- [Requirement]: When you find the word "computer" in a line of the entries, please copy the whole line.

- [Given records]:
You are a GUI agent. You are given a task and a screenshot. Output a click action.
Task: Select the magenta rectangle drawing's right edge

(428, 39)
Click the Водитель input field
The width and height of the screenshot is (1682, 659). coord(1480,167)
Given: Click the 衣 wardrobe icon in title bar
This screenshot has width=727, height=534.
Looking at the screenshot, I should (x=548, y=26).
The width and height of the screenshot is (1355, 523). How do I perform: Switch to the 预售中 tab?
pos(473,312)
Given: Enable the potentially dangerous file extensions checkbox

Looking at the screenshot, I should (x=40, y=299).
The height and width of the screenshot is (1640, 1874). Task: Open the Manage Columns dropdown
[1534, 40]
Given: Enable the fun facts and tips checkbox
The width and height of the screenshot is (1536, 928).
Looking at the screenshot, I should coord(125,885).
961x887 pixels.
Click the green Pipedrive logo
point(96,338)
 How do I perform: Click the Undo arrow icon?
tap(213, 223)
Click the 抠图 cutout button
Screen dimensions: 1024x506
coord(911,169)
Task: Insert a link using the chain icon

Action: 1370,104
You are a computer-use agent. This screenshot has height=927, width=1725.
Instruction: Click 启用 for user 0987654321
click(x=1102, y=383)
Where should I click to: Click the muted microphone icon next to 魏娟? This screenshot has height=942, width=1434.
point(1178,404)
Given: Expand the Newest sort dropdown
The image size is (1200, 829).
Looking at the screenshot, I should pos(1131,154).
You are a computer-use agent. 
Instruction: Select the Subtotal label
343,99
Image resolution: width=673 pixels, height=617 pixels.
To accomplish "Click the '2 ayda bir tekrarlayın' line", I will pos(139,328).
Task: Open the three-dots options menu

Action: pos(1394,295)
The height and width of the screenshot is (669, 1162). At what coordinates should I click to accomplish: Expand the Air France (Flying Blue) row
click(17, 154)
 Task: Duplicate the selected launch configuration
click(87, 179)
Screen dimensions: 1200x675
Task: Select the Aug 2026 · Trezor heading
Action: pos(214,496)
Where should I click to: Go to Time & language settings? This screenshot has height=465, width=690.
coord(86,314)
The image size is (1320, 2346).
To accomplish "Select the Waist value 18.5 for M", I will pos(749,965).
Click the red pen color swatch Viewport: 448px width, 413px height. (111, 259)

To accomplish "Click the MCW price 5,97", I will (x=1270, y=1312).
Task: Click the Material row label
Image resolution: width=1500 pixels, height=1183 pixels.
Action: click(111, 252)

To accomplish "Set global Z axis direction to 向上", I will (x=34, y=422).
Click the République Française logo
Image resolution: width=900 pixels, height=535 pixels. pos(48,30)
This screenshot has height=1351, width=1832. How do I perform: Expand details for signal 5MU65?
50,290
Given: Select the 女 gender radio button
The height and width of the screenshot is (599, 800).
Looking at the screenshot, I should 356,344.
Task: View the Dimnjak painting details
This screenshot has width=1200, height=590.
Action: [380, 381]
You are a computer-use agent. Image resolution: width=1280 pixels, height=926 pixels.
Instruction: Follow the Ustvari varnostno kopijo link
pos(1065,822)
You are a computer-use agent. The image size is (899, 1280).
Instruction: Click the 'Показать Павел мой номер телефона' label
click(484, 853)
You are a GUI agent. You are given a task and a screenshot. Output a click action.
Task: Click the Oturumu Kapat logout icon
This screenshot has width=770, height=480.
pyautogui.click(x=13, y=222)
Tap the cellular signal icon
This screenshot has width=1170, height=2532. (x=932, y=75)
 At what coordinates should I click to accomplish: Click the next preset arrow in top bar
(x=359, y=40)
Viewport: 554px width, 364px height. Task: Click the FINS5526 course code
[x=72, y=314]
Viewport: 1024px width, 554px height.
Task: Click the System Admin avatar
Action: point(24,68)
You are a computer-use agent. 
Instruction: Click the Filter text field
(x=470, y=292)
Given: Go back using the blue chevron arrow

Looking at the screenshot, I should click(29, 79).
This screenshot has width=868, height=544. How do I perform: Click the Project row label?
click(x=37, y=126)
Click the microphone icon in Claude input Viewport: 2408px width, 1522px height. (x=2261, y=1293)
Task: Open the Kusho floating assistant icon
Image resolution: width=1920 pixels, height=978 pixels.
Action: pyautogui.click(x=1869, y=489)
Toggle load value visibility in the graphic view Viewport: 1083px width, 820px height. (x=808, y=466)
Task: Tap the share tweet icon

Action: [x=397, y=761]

- [Response]:
You are a computer-use agent. This screenshot has height=927, width=1725.
You are a computer-use agent. 
You are a computer-use agent. Image resolution: width=1280 pixels, height=926 pixels.
You are a computer-use agent. The image size is (899, 1280).
You are a computer-use agent. 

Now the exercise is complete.